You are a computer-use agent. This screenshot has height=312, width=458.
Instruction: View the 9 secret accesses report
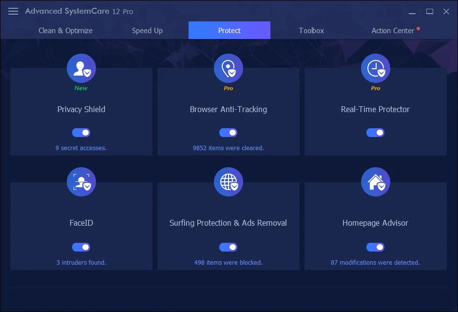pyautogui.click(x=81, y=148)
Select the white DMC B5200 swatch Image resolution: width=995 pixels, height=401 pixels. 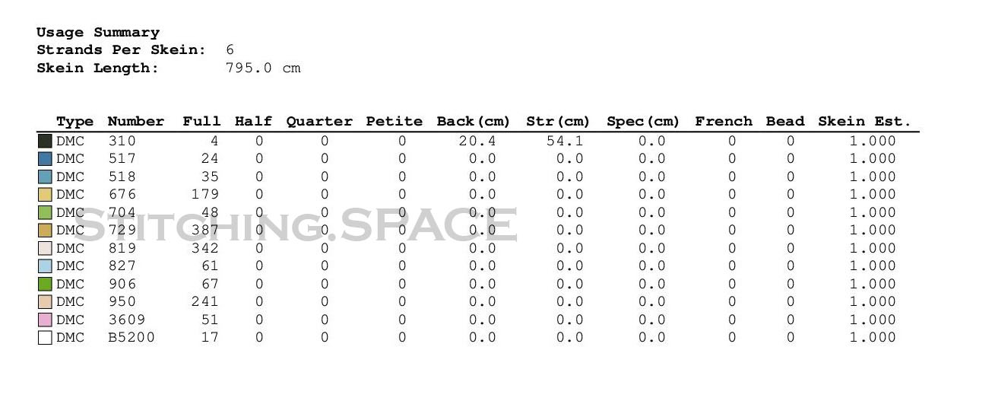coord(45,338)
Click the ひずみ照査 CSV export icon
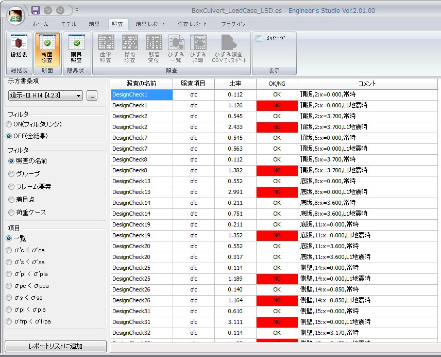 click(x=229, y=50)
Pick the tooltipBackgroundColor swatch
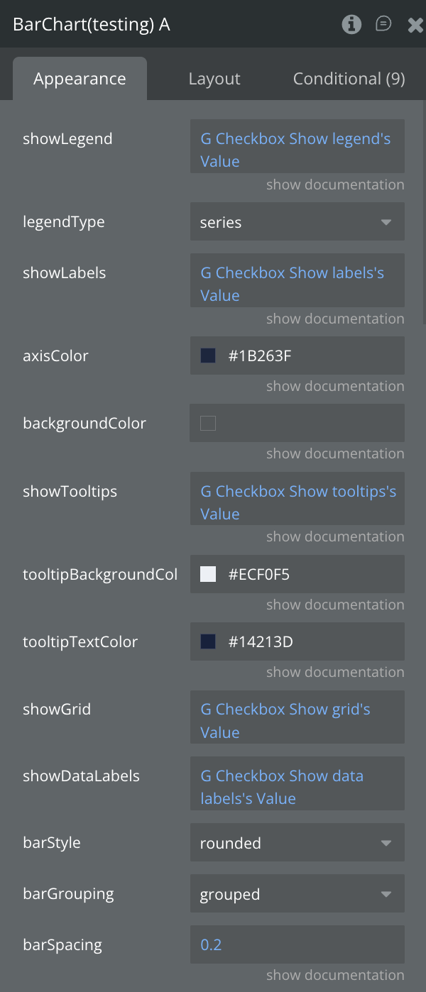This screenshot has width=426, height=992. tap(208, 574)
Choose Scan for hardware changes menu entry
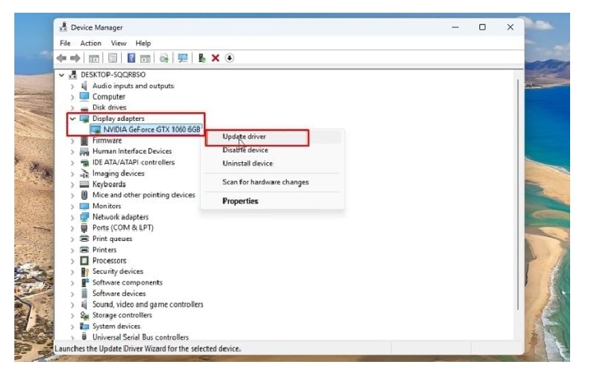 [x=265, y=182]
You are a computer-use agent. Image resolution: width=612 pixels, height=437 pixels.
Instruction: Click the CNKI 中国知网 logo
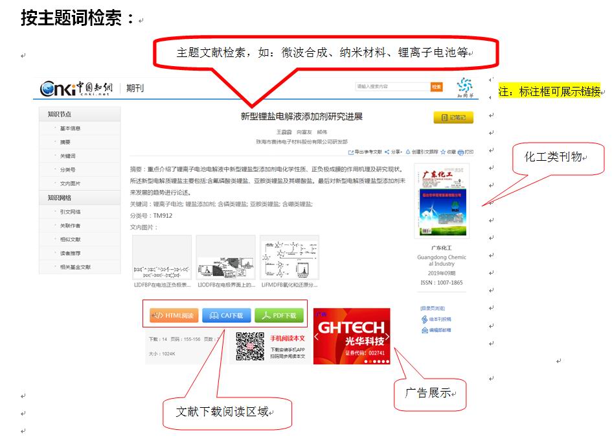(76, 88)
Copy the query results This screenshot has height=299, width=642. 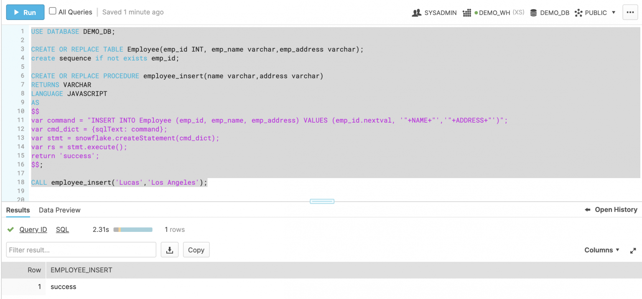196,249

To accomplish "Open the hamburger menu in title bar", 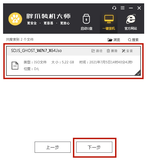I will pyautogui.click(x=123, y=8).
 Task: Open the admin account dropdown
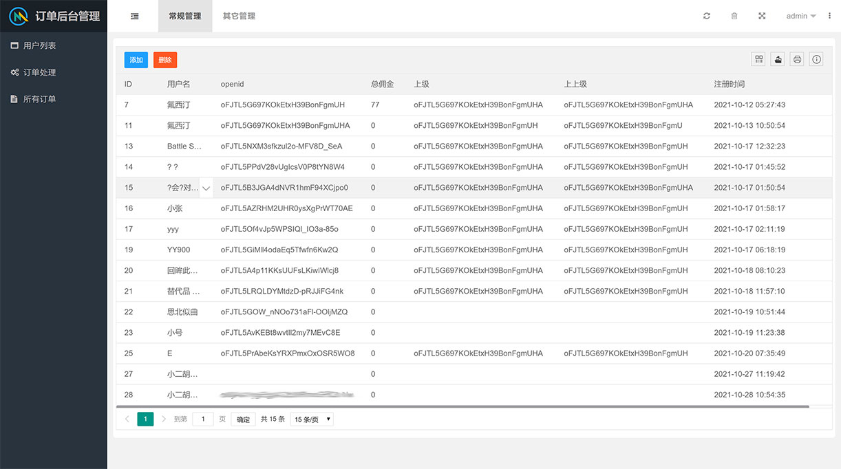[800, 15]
========
» Work instructions: Your answer should be every line above that contains the word "computer".

» The completed task:
You are a computer-use agent. This screenshot has height=312, width=458.
You are a computer-use agent. Image resolution: width=612 pixels, height=437 pixels.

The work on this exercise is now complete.